Given the root of a binary tree, check whether it is symmetric, i.e., whether the tree is a mirror image of itself.

A binary tree is symmetric if the left subtree is a mirror reflection of the right subtree.

📘 Examples

Example 1

Input: root[] = [1, 2, 2, 3, 4, 4, 3]
       1
      / \
     2   2
    / \ / \
   3  4 4  3
Output: True
Explanation: As the left and right half of the above tree is mirror image, tree is symmetric.

Example 2

Input: root[] = [1, 2, 2, N, 3, N, 3]
       1
      / \
     2   2
      \   \
       3   3
Output: False
Explanation: As the left and right half of the above tree is not the mirror image, tree is not symmetric.

🔒 Constraints

• $1 \le \text{number of nodes} \le 2000$

✅ My Approach

The optimal approach uses Recursive Mirror Comparison to check if the left and right subtrees are mirror images of each other:

Recursive Mirror Comparison

1. Base Cases:

   • If root is null, the tree is symmetric by definition.

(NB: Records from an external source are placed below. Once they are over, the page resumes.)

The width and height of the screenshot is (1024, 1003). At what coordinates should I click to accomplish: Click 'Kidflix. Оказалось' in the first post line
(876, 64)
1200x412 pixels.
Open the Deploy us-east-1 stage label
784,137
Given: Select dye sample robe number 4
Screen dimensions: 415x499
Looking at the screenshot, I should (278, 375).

   • If both nodes being compared are null, they are symmetric.

   • If one node is null and the other isn't, they are not symmetric.

2. Value Comparison:

   • If the data values of the two nodes don't match, they are not symmetric.

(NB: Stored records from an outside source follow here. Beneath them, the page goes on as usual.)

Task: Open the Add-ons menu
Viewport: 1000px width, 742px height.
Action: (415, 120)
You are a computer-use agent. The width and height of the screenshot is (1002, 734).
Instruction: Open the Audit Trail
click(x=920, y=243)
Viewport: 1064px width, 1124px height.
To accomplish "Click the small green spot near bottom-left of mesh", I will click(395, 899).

3. Recursive Mirror Check:

   • Compare left subtree of first node with right subtree of second node.

   • Compare right subtree of first node with left subtree of second node.

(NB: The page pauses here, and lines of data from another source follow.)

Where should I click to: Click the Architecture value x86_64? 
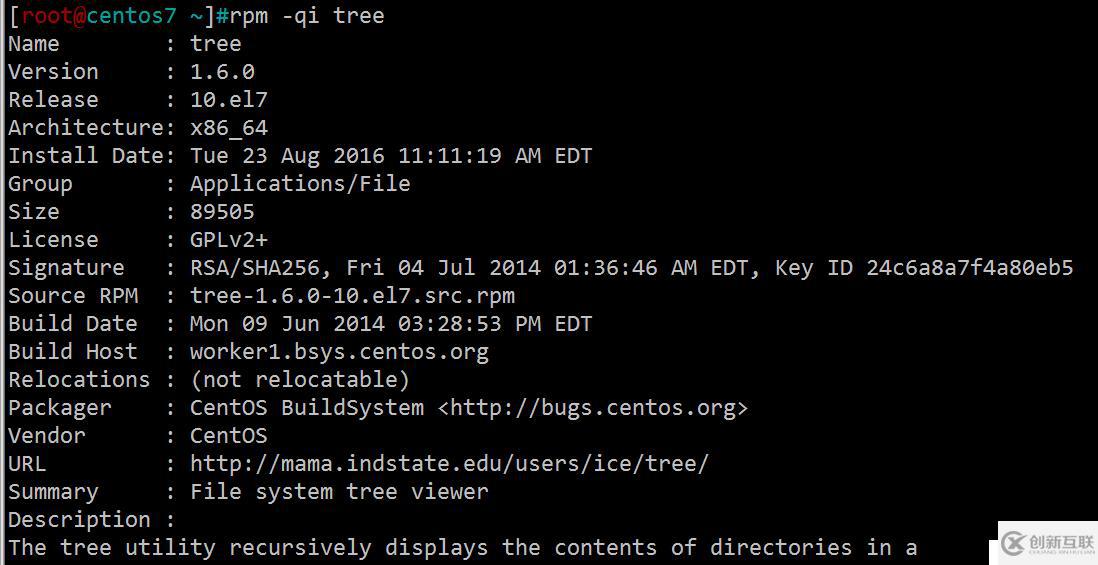click(228, 128)
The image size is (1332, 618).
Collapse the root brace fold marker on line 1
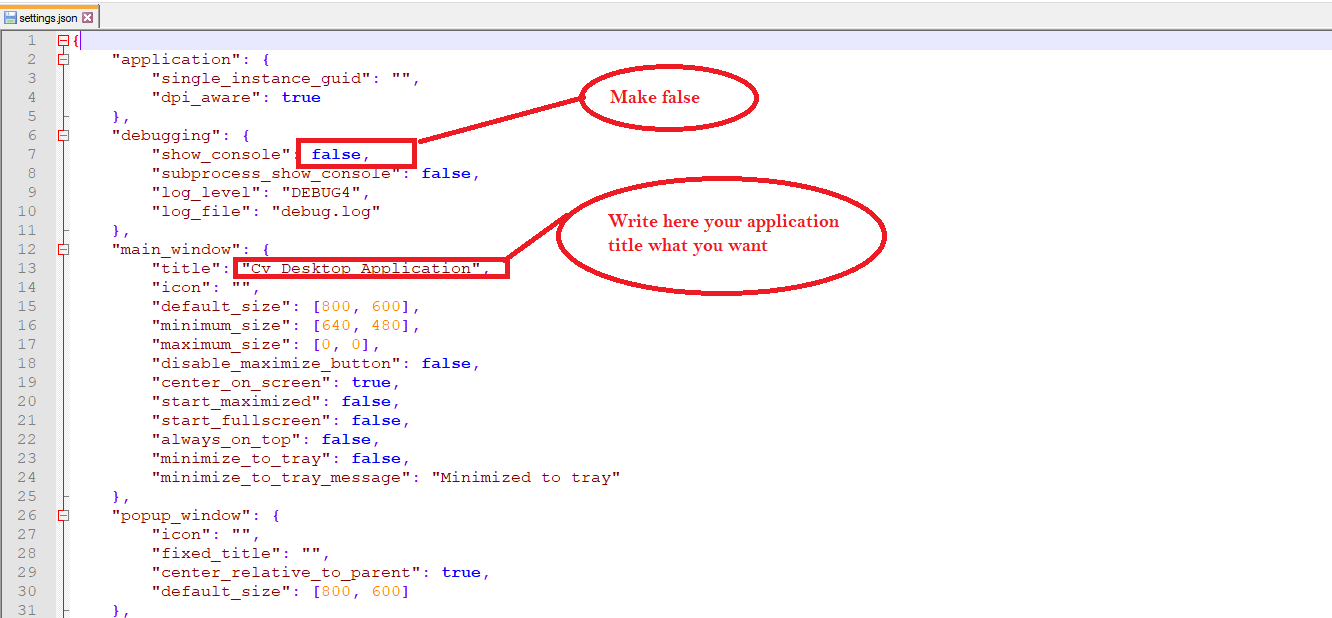(x=64, y=41)
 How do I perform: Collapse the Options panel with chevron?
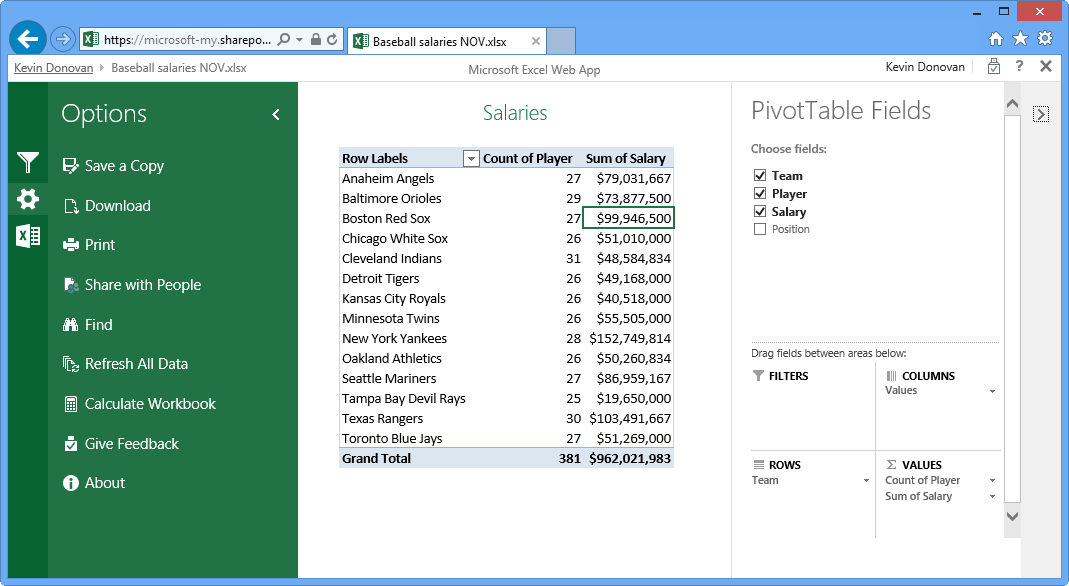(276, 115)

   • Both comparisons must return true for the tree to be symmetric.

4. Main Function Logic:

   • Handle the null root case directly.

   • Call the helper function with root->left and root->right.

📝 Time and Auxiliary Space Complexity

• Expected Time Complexity: O(n), where n is the number of nodes in the tree. We visit each node exactly once during the recursive traversal.

• Expected Auxiliary Space Complexity: O(h), where h is the height of the tree. This is due to the recursive call stack, which can go as deep as the height of the tree. In the worst case (skewed tree), h = n, making it O(n).

🧑‍💻 Code (C++)

class Solution {
  bool isSym(Node* a, Node* b){
    if(!a||!b) return a==b;
    if(a->data!=b->data) return false;
    return isSym(a->left,b->right)&&isSym(a->right,b->left);
  }
 public:
    bool isSymmetric(Node* r){
        return !r||isSym(r->left,r->right);
    }
};

⚡ View Alternative Approaches with Code and Analysis

📊 2️⃣ Iterative with Queue (BFS)

💡 Algorithm Steps:

1. If root is null, it's symmetric.

2. Use a queue to store pairs of nodes, starting with (root->left, root->right).

3. While queue is not empty:

   • Dequeue a pair (u, v).

   • If both are null, continue to next pair.

   • If one is null or their data values differ, return false.

   • Enqueue (u->left, v->right) and (u->right, v->left).

4. Return true if all pairs are symmetric.

class Solution {
  public:
    bool isSymmetric(Node* root) {
        if (!root) return true;
        queue<Node*> q;
        q.push(root->left);
        q.push(root->right);
        while (!q.empty()) {
            Node* a = q.front(); q.pop();
            Node* b = q.front(); q.pop();
            if (!a && !b) continue;
            if (!a || !b || a->data != b->data) return false;
            q.push(a->left); q.push(b->right);
            q.push(a->right); q.push(b->left);
        }
        return true;
    }
};

📝 Complexity Analysis:

• Time: ⏱️ O(n) — each node visited once

• Auxiliary Space: 💾 O(n) — queue may hold up to n/2 pairs in the worst case

✅ Why This Approach?

• Avoids recursion, preventing stack overflow for deep trees.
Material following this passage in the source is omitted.